___ STUDY MATERIAL ___
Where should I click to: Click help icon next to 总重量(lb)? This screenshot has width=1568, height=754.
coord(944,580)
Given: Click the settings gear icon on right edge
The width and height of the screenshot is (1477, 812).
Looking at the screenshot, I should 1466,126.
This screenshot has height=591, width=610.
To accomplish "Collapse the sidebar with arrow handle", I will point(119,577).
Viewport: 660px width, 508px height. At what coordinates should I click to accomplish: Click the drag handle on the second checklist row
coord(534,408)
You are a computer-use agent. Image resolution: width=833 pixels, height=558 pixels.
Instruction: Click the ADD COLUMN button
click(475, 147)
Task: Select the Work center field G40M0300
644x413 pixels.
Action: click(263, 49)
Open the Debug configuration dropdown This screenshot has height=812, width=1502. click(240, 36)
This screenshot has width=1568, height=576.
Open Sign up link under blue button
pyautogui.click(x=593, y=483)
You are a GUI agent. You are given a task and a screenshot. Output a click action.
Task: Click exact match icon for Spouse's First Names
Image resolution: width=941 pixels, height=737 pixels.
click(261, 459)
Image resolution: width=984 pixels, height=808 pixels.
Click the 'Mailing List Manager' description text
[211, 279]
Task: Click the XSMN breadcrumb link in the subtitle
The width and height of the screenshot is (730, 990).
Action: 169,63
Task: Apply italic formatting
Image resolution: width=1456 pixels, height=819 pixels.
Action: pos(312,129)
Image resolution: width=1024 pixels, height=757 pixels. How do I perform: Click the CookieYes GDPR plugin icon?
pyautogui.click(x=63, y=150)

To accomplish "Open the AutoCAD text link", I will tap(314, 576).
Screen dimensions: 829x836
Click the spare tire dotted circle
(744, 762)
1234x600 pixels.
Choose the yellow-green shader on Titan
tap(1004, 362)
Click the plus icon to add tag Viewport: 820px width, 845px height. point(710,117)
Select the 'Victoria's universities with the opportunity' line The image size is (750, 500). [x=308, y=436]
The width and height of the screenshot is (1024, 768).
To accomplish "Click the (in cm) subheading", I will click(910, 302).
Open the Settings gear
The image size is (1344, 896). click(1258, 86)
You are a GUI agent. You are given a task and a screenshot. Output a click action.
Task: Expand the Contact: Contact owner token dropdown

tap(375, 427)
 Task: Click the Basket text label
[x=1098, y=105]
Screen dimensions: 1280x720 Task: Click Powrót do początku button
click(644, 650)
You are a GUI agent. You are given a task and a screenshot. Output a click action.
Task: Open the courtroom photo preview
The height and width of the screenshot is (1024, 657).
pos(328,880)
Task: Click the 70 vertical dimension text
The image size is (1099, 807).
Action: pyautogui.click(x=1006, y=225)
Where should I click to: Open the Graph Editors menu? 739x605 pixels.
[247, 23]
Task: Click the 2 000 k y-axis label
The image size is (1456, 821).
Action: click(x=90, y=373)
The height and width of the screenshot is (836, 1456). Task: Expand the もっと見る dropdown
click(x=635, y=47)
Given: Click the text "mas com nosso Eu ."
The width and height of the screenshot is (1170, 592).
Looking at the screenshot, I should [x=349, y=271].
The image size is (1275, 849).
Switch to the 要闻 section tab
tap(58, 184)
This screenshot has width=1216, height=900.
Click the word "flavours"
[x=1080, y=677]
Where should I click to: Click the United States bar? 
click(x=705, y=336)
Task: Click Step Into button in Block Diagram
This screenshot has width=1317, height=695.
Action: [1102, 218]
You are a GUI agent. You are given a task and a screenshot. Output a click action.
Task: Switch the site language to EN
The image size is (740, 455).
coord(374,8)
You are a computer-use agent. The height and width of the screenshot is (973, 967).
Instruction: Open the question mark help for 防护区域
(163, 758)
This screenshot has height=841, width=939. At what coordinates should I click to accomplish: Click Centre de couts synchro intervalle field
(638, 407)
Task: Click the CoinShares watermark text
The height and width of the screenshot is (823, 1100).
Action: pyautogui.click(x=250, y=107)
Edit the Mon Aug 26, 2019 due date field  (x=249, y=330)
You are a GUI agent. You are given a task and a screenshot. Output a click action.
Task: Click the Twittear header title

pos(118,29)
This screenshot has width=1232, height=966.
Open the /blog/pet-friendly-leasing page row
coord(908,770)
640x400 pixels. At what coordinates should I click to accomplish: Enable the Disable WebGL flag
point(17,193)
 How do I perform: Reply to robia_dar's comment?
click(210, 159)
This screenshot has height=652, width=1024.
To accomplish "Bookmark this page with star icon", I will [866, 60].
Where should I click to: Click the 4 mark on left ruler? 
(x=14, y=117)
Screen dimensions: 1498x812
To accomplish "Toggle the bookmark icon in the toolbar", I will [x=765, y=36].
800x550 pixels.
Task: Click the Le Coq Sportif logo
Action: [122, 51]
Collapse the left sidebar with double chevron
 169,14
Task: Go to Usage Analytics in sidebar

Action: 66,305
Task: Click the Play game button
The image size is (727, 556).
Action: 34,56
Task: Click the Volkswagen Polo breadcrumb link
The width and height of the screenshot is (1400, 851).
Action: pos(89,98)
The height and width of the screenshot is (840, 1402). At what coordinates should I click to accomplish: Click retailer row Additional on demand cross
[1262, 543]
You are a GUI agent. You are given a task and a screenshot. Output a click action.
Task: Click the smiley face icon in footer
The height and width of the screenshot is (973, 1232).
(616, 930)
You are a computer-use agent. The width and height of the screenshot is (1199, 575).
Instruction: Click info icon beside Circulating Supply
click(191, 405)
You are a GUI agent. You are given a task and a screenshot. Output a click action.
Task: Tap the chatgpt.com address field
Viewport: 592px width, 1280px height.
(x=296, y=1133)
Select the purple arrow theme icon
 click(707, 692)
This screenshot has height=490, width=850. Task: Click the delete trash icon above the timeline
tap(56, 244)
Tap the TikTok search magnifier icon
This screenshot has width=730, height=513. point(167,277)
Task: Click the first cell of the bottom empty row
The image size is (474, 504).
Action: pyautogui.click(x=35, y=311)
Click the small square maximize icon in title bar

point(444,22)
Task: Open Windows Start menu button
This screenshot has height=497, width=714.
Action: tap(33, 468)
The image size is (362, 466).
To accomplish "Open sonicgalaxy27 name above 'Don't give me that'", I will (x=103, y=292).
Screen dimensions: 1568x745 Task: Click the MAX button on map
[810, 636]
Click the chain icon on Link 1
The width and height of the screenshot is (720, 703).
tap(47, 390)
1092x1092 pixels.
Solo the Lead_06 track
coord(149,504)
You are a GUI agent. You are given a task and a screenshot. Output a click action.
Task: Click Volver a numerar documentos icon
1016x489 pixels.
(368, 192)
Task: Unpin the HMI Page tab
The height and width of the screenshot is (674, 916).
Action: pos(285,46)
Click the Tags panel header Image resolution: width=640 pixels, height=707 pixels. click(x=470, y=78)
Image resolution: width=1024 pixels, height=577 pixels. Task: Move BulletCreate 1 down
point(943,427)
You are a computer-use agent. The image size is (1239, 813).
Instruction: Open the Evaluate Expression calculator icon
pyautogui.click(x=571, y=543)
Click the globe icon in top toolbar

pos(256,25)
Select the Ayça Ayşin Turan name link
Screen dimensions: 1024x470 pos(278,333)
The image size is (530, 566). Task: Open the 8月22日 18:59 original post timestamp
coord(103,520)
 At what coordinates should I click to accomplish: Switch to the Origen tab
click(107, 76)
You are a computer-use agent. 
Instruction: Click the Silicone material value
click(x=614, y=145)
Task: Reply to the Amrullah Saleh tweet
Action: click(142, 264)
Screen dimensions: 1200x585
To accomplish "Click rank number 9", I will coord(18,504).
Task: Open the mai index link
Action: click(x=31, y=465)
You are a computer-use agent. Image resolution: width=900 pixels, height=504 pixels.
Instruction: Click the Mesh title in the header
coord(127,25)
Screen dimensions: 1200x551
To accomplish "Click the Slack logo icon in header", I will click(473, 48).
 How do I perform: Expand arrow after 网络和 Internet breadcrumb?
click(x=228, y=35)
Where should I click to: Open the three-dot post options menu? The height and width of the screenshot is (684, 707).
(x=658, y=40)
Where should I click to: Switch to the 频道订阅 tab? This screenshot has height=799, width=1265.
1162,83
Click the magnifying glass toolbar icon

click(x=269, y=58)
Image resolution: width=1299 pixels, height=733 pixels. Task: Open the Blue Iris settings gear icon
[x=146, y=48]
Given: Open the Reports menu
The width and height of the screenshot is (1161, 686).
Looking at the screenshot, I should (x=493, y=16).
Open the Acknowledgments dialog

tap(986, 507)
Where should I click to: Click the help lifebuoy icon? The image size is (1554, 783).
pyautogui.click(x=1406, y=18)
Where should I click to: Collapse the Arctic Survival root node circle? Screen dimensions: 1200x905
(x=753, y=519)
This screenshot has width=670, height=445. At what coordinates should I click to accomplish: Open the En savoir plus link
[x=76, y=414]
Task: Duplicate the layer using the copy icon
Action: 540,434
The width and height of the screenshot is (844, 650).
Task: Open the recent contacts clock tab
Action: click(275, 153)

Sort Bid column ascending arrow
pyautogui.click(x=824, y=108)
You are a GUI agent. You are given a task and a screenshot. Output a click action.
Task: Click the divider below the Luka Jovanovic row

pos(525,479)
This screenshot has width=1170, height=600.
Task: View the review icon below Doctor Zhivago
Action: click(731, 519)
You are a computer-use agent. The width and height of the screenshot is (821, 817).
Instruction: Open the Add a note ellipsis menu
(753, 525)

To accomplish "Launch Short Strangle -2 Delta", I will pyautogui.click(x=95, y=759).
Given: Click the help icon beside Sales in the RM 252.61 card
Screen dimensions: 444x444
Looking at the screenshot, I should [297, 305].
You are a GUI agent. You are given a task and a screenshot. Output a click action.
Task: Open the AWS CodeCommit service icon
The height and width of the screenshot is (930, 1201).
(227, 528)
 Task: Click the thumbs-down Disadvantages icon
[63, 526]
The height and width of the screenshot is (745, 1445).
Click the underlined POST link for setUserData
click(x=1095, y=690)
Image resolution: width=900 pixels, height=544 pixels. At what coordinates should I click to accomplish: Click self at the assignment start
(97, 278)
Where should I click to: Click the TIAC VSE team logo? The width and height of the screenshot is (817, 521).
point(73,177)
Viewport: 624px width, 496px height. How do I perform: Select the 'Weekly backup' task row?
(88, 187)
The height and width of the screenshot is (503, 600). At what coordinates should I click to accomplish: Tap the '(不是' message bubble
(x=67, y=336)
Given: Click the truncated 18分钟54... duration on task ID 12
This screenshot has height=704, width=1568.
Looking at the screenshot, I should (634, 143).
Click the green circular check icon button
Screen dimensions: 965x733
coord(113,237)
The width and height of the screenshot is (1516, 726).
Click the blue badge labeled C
___
**PROMPT:**
Repeat the material exactly. Begin with its first line and end with the line that has "This screenshot has height=591, width=610.".

**EXERCISE ANSWER:**
Where should I click to: Click help icon next to 总重量(lb)? This screenshot has width=1568, height=754.
coord(944,580)
Given: Click the settings gear icon on right edge
The width and height of the screenshot is (1477, 812).
Looking at the screenshot, I should 1466,126.
This screenshot has height=591, width=610.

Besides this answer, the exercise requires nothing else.